The Allied forces were keen to “clean up” the reputations of musicians whose talents they valued, and even helped some sneak into the denazification process. On July 4, 1945, the soprano Elisabeth Schwarzkopf was asked to fill out a Fragebogen because she was on the Salzburg register of National Socialists in Austria. Had the form been deemed acceptable, the U.S. military would have approved his return to the stage.
But when the US intelligence officer in charge of her case, Otto von Pasetti, realized she had lied on the form, he destroyed it. The next day, he was asked to complete another one. Although this was not more accurate, Pasetti accepted it because Schwarzkopf’s status as a famous diva had convinced him that “no other suitable singer” was available for major opera performances. Shortly after, she got into a jeep driven by an American officer, Lieutenant Albert van Arden, and was driven 250 kilometers to Graz, Austria, to sing Constance in “Die Entführung aus dem Serail” by Mozart.
After 1945, career continuity was therefore more the norm than the exception. Denazification status defined immediate employability but was only one factor among many in musicians’ perspectives. Artists who want to resume their careers easily identify as prisoners of war, refugees, bomb victims, disabled soldiers and widows, many of whom face food and housing insecurity. Reference letters used post-war difficulties as justification for priority consideration or attempted to explain how a person had been drawn, as it was said, into the “vortex” of Nazi politics. A baritone assured administrators that although he was held in a prison camp for several years, he still had “opportunity to practice”.
These claims of hardship easily slipped into narratives of victimhood. The bombed-out concert halls and opera houses in former Nazi territories were powerful symbols of destruction and the need to rebuild, but they also served to shift the focus from Nazi atrocities to German suffering. At the opening of the rebuilt Vienna State Opera on November 5, 1955, just months after Williams’ debut in “Butterfly”, conductor Karl Böhm – who had conducted concerts celebrating the annexation of Austria by Hitler in 1938 – was on the podium for the celebration. No Jewish survivors were invited to participate.
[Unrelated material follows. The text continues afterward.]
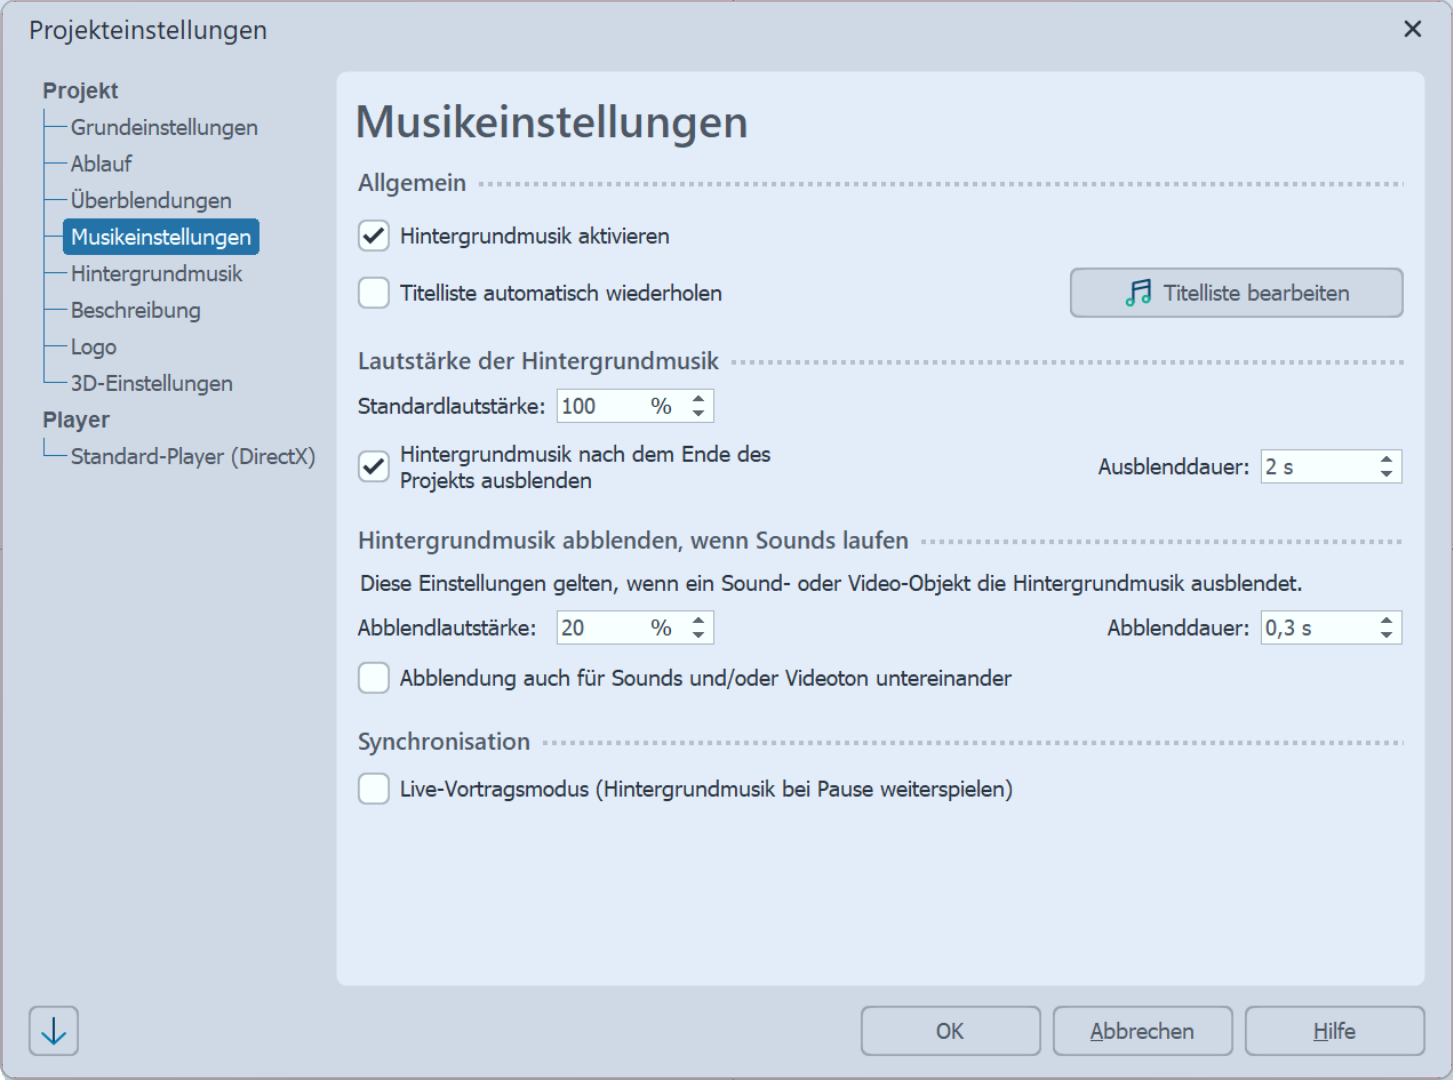Enable Abblendung auch für Sounds und/oder Videoton
The height and width of the screenshot is (1080, 1453).
pos(373,678)
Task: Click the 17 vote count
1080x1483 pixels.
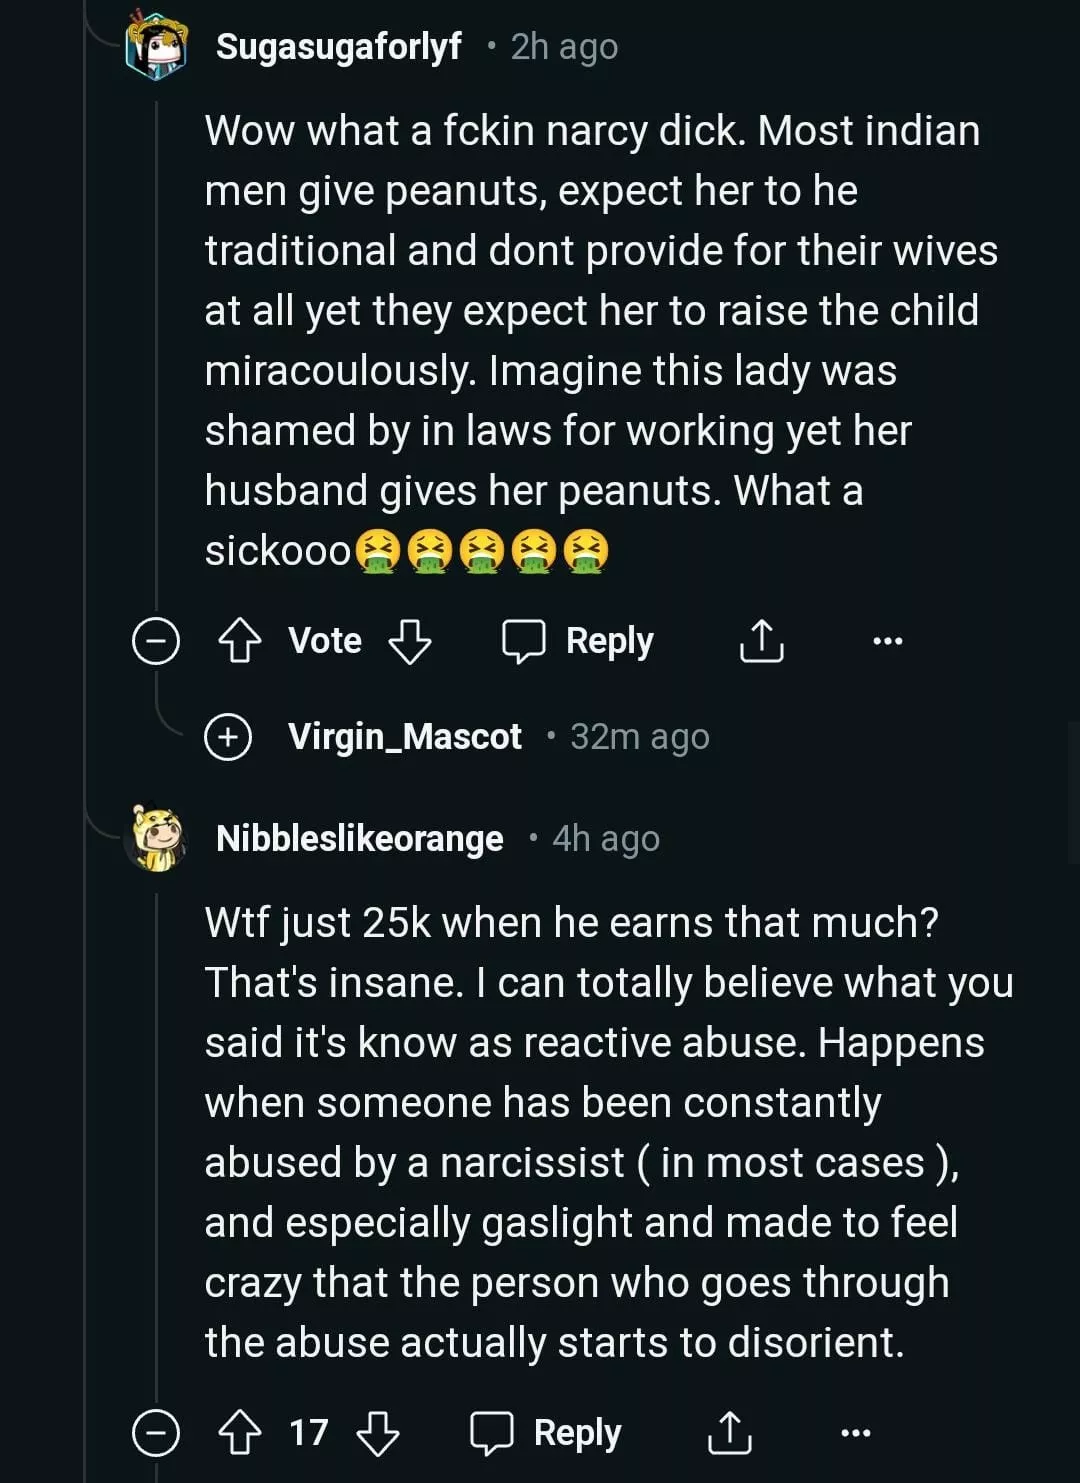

Shows amidst the rubble revived a sense of community and attempted to rehabilitate classical music as inherently humanistic, universal, and uplifting after its supposed “corruption” through Nazi-era propaganda use. In “The German Catastrophe” (1946), the historian Friedrich Meinecke evokes the power of German music as a restorative force: “What is more individual and more German than the great German music from Bach to Brahms? For Meinecke, country music was redemptive, expressing the national spirit while possessing a “universal Western effect”.
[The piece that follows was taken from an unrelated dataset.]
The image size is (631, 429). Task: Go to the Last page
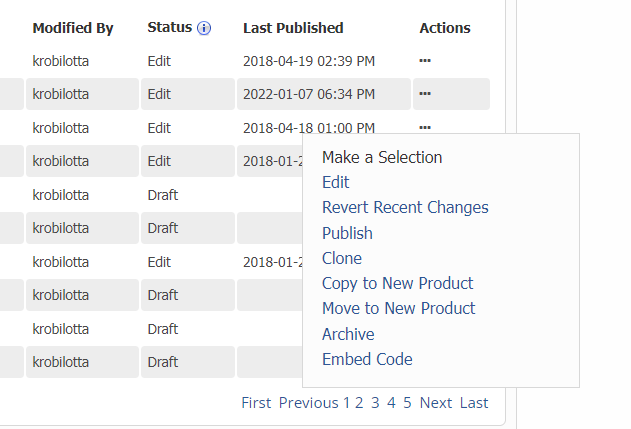474,403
Some composers, encouraged by the Allies, promoted the idea that modernist musical techniques were particularly anti-fascist because they had been banned by the Nazis — a exaggeration both of the stylistic understanding of Nazi officials and the level of control they exercised over the arts. Winfried Zillig, a German who composed in the twelve-tone style, had a lot career success from 1933 to 1945including major opera premieres and a post in occupied Poland, granted as a reward for the political values of his operas.